In a single-cell transcriptomic study of ascending aorta and aortic root samples (n=3 per group) of a Marfan mouse model (Fbn1C1041G/+) and one human MFS patient, a distinct modulated VSMC cluster (not present in controls) was identified (Pedroza et al, 2020; Pedroza et al, 2021). These modulated VSMCs had high extracellular matrix (ECM) modulation, collagen synthesis, adhesion and proliferation. In another single-cell RNA-sequencing study of human aneurysmal ascending aortic tissue (n=8, compared to 3 controls), five different types of VSMCs were characterized: contractile VSMCs, stressed VSMCs, two subtypes of proliferating VSMCs (high proliferation gene expression but no migrational or ECM production signature) and fibromyocytes (or modulated VSMCs: only ECM production and no migration or proliferation) (Li et al, 2020), supporting the plasticity and divergent phenotypic nature of VSMCs. The same group also reported on single-cell analysis of ascending aortic aneurysm tissues from three MFS patients (compared to four controls). In addition to a continuum between fibroblasts and VSMCs, they identified a dominant cluster of de-differentiated, proliferative VSMCs in MFS aortic tissue (Dawson et al, 2021). Whether these clusters are identical to the modulated VSMCs from the Pedroza studies will require further study.

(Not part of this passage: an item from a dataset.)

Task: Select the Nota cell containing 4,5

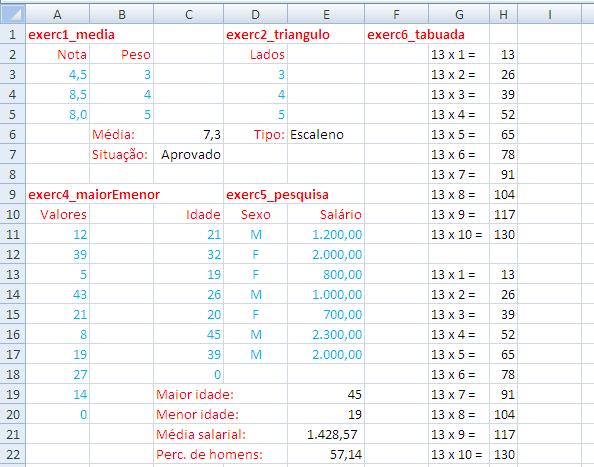Action: (x=57, y=74)
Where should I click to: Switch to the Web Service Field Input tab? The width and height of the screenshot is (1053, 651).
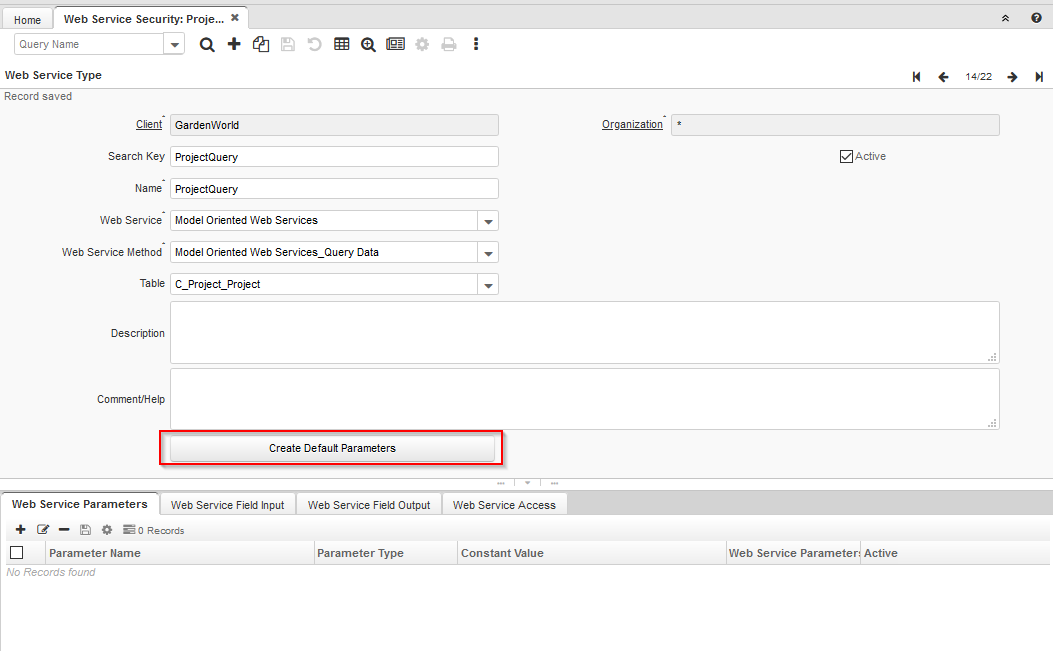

An additional layer of complexity is the spatial difference in embryonic origin of the VSMCs in different anatomical regions of the aorta (see figure). Already in 2019, Elena Gallo-Mc Farlane very elegantly demonstrated in an Loeys-Dietz syndrome Tgfbr1-knock in mouse model that secondary heart field-derived (SHF-derived), but not neighboring cardiac neural crest-derived (CNC-derived), VSMCs showed impaired Smad2/3 activation in response to TGF-β (Gallo Mc Farlane et al, 2019). Similar observations were made when comparing SMAD3-/- (c.652delA) human induced pluripotent stem cell (iPSC)-VSMCs derived from cardiovascular progenitor cells or neural crest cells (Gong et al, 2020). A recent study by Sawada et al, confirmed the critical contribution of second heart field-derived cells to angiotensin II-mediated ascending aortopathies (Sawada et al, 2022).
Overall, the elucidation of the heterogeneous nature of the vascular smooth muscle cells in the aortic wall based on lineage tracing and single-cell transcriptomics has advanced our understanding of the complex biology underlying the development of aortic aneurysmal disease.